Drought is a major threat to maize growth and production. Understanding the molecular regulation network of drought tolerance in maize is of great importance. In this study, two maize inbred lines with contrasting drought tolerance were tested in the field under natural soil drought and well-watered conditions. In addition, the transcriptomes of their leaves was analyzed by RNA-Seq. In total, 555 and 2,558 genes were detected to specifically respond to drought in the tolerant and the sensitive line, respectively, with a more positive regulation tendency in the tolerant genotype. Furthermore, 4,700, 4,748, 4,403 and 4,288 genes showed differential expression between the two lines under moderate drought, severe drought and their well-watered controls, respectively. Transcription factors were enriched in both genotypic differentially expressed genes and specifically responsive genes of the tolerant line. It was speculated that the genotype-specific response of 20 transcription factors in the tolerance line and the sustained genotypically differential expression of 22 transcription factors might enhance tolerance to drought in maize. Our results provide new insight into maize drought tolerance-related regulation systems and provide gene resources for subsequent studies and drought tolerance improvement.

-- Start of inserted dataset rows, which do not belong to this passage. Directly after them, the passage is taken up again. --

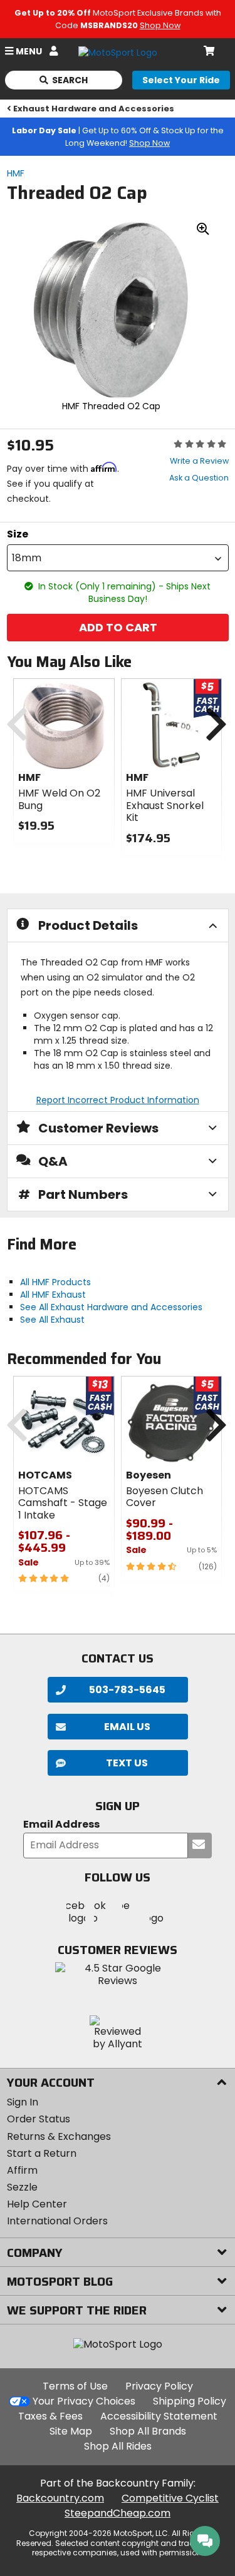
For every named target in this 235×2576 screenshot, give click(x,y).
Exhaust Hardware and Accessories (93, 109)
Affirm (22, 2170)
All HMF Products (55, 1282)
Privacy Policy (159, 2386)
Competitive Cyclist (170, 2498)
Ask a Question (199, 477)
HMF (15, 173)
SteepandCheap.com (117, 2513)
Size (17, 534)
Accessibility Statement (158, 2416)
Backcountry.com (60, 2498)
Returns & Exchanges (59, 2136)
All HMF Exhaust (53, 1294)
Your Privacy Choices (84, 2401)
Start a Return (41, 2153)
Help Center (37, 2204)
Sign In (22, 2102)
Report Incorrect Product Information (117, 1100)
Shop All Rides (118, 2446)
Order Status (38, 2119)
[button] (118, 558)
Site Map (71, 2431)
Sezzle (22, 2187)
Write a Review (199, 461)
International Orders (57, 2221)
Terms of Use (75, 2386)
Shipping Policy (189, 2401)
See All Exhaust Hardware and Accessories (111, 1307)
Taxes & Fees (50, 2416)
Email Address (61, 1824)
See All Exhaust (52, 1319)
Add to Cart (117, 627)
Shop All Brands (148, 2431)
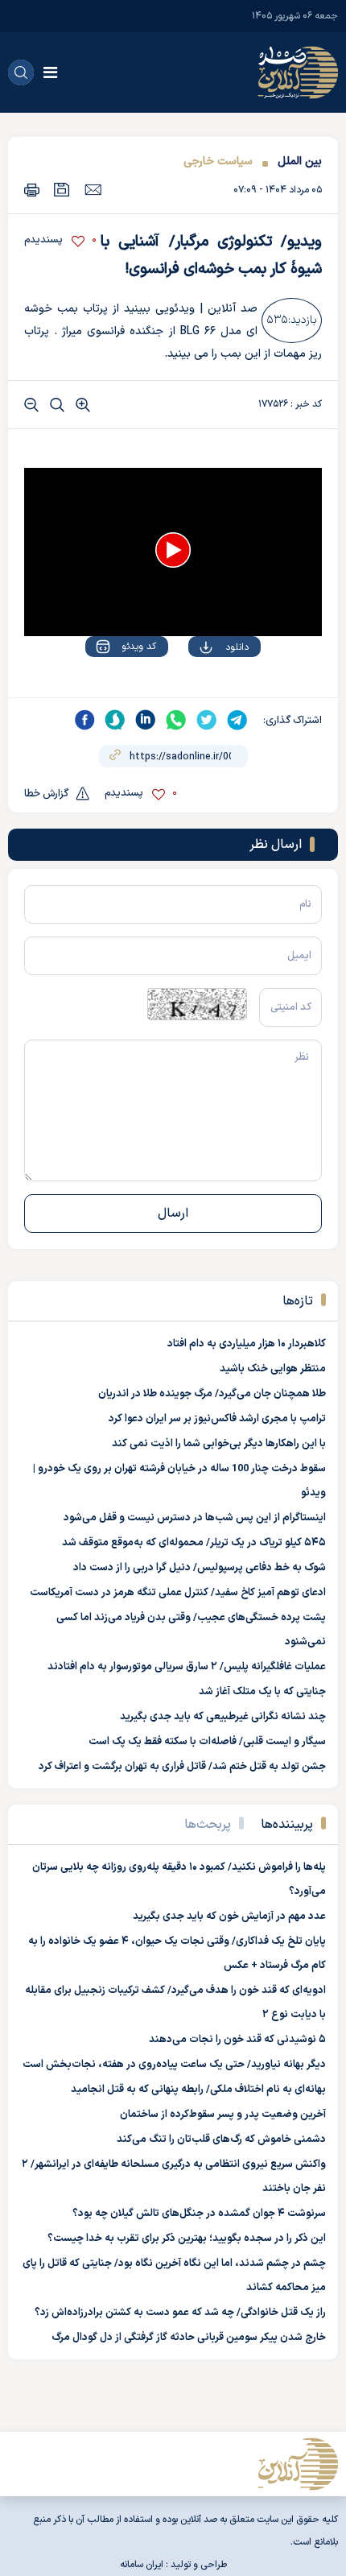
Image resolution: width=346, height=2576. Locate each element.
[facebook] (84, 719)
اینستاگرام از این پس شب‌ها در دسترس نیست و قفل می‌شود (195, 1518)
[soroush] (115, 719)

干旱是制约玉米生长与产量形成的主要非生物胁迫因素。解析玉米耐旱性的分子调控网络具有重要的理论与应用价值。本研究以一对耐旱性差异显著的玉米自交系为材料，在田间自然土壤干旱及充分供水条件下开展试验；同时采用RNA测序（RNA-Seq）技术分析二者的叶片转录组。总计，耐旱系与敏感系中分别有555个和2558个基因特异性响应干旱胁迫，且耐旱基因型中呈现出更强的正向调控倾向。此外，在中度干旱、重度干旱以及二者对应的充分供水对照条件下，两个自交系间分别有4700、4748、4403和4288个基因呈现差异表达。转录因子（Transcription Factor）在基因型间差异表达基因以及耐旱系的特异性响应基因中均显著富集。本研究推测，耐旱系中20个转录因子的基因型特异性响应，以及22个转录因子的持续性基因型间差异表达，可能协同提升玉米的耐旱性。本研究结果为解析玉米耐旱相关调控系统提供了新的见解，同时为后续相关研究及玉米耐旱性遗传改良提供了候选基因资源。